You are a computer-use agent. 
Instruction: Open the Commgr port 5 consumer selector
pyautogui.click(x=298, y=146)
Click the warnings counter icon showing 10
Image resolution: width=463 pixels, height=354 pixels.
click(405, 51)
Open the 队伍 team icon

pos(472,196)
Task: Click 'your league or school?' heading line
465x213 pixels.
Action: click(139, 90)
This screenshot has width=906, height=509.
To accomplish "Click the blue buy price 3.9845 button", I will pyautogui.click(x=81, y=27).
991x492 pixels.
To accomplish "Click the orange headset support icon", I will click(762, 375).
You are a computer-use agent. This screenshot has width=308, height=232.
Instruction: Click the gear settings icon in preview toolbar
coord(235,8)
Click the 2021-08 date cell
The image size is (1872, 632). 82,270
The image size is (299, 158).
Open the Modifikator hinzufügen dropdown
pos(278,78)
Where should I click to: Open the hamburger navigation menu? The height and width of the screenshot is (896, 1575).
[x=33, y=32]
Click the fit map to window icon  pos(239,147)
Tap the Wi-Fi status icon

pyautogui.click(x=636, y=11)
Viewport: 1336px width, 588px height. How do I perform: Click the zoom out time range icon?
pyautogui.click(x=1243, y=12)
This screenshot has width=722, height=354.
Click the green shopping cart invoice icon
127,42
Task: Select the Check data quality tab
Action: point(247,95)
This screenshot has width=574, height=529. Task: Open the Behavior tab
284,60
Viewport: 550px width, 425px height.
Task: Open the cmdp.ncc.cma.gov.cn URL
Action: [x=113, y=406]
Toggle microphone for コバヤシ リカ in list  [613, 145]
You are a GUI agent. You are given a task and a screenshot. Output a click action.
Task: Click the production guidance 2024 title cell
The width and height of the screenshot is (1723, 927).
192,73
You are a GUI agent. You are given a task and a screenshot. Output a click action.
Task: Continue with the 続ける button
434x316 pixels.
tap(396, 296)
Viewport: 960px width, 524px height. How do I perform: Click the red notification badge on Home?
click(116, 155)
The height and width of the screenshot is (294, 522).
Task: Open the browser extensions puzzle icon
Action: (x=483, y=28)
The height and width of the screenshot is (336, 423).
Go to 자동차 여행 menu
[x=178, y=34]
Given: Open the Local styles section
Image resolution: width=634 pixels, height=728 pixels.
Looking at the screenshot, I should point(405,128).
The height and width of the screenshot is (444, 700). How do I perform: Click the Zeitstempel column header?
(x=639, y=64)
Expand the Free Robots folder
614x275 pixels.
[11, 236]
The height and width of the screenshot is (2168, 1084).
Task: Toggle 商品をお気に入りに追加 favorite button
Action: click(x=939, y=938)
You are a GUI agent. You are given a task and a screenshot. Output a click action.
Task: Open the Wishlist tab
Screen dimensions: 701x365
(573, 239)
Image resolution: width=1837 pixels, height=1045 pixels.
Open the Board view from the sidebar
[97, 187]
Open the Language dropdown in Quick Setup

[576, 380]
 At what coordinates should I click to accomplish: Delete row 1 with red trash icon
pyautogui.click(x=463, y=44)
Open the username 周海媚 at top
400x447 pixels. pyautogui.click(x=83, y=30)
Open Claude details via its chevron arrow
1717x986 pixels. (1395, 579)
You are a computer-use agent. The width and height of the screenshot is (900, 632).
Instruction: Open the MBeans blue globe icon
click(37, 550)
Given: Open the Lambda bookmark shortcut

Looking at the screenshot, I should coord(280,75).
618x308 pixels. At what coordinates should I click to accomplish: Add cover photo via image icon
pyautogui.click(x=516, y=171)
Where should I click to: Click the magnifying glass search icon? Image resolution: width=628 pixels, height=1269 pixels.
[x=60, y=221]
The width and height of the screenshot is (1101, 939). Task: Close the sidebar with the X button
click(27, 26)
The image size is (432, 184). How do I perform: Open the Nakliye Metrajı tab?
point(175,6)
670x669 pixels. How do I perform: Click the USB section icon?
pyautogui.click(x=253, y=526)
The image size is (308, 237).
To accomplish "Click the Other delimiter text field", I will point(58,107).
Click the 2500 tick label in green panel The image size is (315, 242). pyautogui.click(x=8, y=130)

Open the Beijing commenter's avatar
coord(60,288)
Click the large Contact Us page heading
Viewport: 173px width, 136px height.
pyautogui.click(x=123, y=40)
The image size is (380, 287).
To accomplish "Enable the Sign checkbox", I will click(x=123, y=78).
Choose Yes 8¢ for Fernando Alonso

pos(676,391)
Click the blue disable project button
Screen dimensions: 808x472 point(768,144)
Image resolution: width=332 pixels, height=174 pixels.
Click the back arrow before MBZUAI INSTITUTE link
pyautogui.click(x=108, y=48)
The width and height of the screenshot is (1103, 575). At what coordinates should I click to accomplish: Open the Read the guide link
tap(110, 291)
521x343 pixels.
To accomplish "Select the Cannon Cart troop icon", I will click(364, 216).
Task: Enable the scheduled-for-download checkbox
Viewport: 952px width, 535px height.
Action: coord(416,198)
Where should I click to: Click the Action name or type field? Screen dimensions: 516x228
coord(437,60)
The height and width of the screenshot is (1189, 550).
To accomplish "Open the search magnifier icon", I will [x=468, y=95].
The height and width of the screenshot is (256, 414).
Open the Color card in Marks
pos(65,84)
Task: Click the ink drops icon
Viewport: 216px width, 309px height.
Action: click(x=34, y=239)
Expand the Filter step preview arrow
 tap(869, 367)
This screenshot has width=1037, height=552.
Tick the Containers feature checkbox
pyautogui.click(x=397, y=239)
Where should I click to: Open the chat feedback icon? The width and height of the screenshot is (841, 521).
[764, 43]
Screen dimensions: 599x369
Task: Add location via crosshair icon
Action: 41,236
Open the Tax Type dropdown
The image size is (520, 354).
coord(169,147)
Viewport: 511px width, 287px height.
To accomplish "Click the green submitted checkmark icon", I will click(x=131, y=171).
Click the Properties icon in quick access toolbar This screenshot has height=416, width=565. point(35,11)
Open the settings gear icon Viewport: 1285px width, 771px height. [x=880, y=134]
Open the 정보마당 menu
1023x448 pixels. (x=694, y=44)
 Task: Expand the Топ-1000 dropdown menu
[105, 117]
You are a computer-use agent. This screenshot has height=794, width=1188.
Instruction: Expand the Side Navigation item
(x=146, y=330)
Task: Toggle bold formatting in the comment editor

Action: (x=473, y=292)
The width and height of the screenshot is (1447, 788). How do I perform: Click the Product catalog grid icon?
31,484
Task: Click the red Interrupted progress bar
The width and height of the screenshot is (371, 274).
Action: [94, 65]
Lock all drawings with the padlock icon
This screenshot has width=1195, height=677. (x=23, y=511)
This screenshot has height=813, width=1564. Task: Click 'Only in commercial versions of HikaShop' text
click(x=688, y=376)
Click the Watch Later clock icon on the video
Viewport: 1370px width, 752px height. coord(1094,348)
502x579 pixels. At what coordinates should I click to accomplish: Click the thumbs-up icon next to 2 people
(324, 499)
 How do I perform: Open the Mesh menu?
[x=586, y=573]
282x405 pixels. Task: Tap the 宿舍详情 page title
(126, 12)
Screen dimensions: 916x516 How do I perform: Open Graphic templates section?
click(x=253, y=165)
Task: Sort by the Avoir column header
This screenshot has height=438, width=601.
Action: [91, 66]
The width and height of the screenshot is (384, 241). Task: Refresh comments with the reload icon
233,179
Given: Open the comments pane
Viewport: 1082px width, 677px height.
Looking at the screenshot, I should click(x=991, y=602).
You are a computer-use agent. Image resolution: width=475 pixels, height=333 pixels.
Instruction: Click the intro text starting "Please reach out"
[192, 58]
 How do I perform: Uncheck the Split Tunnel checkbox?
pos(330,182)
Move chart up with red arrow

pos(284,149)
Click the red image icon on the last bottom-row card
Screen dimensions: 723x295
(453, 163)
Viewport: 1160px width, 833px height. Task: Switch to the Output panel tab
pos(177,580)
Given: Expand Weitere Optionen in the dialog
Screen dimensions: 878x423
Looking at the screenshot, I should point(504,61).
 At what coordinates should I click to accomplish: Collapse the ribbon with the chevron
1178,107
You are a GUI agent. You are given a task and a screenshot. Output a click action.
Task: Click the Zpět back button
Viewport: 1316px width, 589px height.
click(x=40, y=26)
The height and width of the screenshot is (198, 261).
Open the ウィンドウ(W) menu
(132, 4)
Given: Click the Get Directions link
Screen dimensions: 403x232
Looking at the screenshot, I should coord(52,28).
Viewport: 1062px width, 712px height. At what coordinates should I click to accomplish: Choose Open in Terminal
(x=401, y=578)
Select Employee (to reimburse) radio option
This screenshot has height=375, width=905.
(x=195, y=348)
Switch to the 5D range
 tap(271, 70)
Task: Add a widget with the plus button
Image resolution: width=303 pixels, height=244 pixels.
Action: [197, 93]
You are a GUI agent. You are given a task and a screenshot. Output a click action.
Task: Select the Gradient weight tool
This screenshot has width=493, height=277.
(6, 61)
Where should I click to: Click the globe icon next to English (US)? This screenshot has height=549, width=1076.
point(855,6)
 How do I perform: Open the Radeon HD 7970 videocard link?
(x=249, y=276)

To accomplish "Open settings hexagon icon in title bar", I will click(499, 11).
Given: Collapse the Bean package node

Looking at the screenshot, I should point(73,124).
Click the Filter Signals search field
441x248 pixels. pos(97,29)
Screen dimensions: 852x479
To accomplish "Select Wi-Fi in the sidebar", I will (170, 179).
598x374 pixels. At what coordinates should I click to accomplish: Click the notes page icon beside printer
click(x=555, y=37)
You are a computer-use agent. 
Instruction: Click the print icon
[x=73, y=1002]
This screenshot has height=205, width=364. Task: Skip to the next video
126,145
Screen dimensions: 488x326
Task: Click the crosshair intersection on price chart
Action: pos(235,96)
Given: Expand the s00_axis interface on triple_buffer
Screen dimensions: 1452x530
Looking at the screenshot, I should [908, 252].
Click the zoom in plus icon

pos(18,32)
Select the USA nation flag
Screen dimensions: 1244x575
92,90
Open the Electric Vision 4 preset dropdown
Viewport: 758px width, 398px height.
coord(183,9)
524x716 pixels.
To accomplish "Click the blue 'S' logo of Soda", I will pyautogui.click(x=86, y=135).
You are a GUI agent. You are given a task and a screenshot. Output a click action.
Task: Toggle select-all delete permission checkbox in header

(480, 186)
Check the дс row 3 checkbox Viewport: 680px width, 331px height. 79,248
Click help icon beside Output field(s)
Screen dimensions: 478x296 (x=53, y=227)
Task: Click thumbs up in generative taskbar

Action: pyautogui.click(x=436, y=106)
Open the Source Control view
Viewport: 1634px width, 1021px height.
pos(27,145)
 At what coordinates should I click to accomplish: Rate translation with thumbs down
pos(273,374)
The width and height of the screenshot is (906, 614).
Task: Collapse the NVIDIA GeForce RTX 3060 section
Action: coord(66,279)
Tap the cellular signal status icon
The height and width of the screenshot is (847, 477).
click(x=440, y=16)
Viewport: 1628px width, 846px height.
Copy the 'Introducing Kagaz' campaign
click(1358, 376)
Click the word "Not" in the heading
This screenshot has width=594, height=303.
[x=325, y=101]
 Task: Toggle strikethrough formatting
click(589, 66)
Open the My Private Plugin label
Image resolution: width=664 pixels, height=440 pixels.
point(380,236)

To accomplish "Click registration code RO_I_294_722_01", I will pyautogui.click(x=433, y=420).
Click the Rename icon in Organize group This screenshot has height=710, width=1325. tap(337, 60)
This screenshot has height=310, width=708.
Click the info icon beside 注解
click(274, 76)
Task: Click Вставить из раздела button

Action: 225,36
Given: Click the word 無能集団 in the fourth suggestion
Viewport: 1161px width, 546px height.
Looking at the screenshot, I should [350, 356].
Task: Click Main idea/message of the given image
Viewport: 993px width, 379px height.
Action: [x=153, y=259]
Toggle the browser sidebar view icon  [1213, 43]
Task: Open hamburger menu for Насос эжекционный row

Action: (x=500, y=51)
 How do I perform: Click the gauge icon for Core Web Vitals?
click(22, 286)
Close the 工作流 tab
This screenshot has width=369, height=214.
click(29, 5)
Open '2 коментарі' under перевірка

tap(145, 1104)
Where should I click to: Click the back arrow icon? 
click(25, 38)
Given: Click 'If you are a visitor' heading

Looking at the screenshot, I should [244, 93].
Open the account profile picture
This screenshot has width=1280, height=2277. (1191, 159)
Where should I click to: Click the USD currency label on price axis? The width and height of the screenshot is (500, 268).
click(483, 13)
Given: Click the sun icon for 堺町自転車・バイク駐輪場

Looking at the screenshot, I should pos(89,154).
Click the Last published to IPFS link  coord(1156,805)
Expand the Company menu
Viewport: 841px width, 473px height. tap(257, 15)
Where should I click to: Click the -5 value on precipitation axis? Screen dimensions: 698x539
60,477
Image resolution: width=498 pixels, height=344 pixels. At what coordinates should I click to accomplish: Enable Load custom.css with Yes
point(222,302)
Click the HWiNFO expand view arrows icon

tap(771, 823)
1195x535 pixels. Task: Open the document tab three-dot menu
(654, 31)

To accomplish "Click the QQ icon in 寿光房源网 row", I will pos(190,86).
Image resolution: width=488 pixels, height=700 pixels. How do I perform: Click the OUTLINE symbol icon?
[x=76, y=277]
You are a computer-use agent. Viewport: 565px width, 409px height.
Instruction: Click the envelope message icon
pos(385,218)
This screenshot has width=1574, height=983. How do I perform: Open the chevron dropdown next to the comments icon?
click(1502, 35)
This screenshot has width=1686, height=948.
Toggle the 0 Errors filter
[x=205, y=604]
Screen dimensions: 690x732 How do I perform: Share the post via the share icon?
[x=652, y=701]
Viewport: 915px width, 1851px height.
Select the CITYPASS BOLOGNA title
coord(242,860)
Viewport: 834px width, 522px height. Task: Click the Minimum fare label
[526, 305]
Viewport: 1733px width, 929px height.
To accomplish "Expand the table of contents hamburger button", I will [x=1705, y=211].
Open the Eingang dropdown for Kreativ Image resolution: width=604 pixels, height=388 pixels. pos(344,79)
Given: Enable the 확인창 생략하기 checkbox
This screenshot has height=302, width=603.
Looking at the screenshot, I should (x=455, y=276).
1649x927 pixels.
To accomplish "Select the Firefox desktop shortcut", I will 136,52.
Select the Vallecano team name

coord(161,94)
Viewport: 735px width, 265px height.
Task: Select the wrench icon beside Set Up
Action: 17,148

◇ ◇ ◇ ◇ ◇

What you need to do: Copy the listing word for word, beginning at the line that contains "The height and width of the screenshot is (336, 423)." and stopping after the line that contains "click(27, 26)".

Right answer:
The height and width of the screenshot is (336, 423).
Go to 자동차 여행 menu
[x=178, y=34]
Given: Open the Local styles section
Image resolution: width=634 pixels, height=728 pixels.
Looking at the screenshot, I should point(405,128).
The height and width of the screenshot is (444, 700). How do I perform: Click the Zeitstempel column header?
(x=639, y=64)
Expand the Free Robots folder
614x275 pixels.
[11, 236]
The height and width of the screenshot is (2168, 1084).
Task: Toggle 商品をお気に入りに追加 favorite button
Action: click(x=939, y=938)
You are a GUI agent. You are given a task and a screenshot. Output a click action.
Task: Open the Wishlist tab
Screen dimensions: 701x365
(573, 239)
Image resolution: width=1837 pixels, height=1045 pixels.
Open the Board view from the sidebar
[97, 187]
Open the Language dropdown in Quick Setup

[576, 380]
 At what coordinates should I click to accomplish: Delete row 1 with red trash icon
pyautogui.click(x=463, y=44)
Open the username 周海媚 at top
400x447 pixels. pyautogui.click(x=83, y=30)
Open Claude details via its chevron arrow
1717x986 pixels. (1395, 579)
You are a computer-use agent. The width and height of the screenshot is (900, 632).
Instruction: Open the MBeans blue globe icon
click(37, 550)
Given: Open the Lambda bookmark shortcut

Looking at the screenshot, I should coord(280,75).
618x308 pixels. At what coordinates should I click to accomplish: Add cover photo via image icon
pyautogui.click(x=516, y=171)
Where should I click to: Click the magnifying glass search icon? Image resolution: width=628 pixels, height=1269 pixels.
[x=60, y=221]
The width and height of the screenshot is (1101, 939). Task: Close the sidebar with the X button
click(27, 26)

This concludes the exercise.